After school on January 18, a group of students partnered up with the MyCom Youth Group to assemble comfort cases for children who are emergency-removed from their families and placed in foster care.
“We decided to create these cases when we found out that 2,499 children are in custody of the county and 1,906 of those children have been emergency-removed from their families,” shared Megan Drozda, program manager and site coordinator for the Valley Forge Learning Center. “This means that they may not have had the opportunity to pack a bag of their belongings or they fill a trash bag with their belongings. We wanted to create a bag that would allow the child to have hygiene items of their own, and we hoped this would help to relieve some anxiety for the children entering foster care.”
The 21st Century Learning Centers received the ServeOhio Martin Luther King Day of Service Grant, to help make this project possible, along with generous donations from the community.
“The main focus of the grant was to support projects that create or improve community assets or infrastructure such as parks, schools, senior centers, community gardens or low-income homes through community volunteer engagement,” Drozda explained. “We could use the grant for supplies and materials as well as volunteer support.”
Students collected a variety of personal care items, such as shampoo, conditioner, deodorant, toothbrushes, toothpaste, combs and hair brushes for the project. They also collected socks, coloring books, crayons, books, small toys and baby care items. Staff and community members throughout the district were invited to donate to the cause.

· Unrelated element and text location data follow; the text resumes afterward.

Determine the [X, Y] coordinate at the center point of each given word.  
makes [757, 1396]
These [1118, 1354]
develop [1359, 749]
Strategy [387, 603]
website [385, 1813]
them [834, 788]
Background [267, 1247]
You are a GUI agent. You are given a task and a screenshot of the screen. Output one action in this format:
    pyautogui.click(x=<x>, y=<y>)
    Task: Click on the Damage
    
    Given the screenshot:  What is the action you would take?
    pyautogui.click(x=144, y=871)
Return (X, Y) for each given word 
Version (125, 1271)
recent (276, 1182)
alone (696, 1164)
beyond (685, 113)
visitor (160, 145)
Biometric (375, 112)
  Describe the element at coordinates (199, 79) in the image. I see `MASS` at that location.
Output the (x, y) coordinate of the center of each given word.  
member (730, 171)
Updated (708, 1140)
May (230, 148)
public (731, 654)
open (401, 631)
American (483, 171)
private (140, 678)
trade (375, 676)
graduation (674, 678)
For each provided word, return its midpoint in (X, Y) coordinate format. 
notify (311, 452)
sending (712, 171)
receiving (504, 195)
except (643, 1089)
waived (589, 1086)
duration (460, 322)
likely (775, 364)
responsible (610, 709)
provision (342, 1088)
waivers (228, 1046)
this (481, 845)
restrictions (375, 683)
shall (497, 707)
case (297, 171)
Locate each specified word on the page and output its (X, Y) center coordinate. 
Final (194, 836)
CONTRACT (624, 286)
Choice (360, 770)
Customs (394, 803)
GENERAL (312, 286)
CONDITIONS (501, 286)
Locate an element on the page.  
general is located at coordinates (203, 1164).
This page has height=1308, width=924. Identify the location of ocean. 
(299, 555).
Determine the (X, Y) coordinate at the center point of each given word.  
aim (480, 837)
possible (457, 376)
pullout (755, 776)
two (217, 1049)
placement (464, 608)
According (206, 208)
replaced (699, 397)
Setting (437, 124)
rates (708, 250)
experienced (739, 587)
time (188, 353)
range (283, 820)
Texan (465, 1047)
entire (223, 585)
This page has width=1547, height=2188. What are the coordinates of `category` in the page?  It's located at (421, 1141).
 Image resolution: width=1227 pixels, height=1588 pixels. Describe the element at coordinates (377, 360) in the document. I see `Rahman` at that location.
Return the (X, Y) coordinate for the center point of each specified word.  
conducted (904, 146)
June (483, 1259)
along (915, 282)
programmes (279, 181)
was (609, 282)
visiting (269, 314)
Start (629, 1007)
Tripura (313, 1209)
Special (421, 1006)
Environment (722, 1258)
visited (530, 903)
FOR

In total, student volunteers created and donated 66 full comfort cases, as well as multiple bags of extra supplies that could be handed out as needed for emergencies.
“This was an important project for our community because all of these children in foster care live in our county and many of them in live in our city,” Drozda expressed. “We were able to help provide comfort to children who may be these students’ peers and experiencing a hard time. I want my students to learn that there are children in our community who may be experiencing hard times and we need to help them any way we can.”
She added that she hoped students who participated in this project reflected and realized the need to give back to their community.
“I also hope that the students learned to be kind to one another because you never know what anyone else is experiencing,” Drozda said. “Students learned a bit more about the foster care system, as well, and how it is not a negative, as the main goal is for families to work together for reunification.”
PHOTO CAPTION: Students from the 21st Century after school program assembled comfort cases for children who are placed in foster care.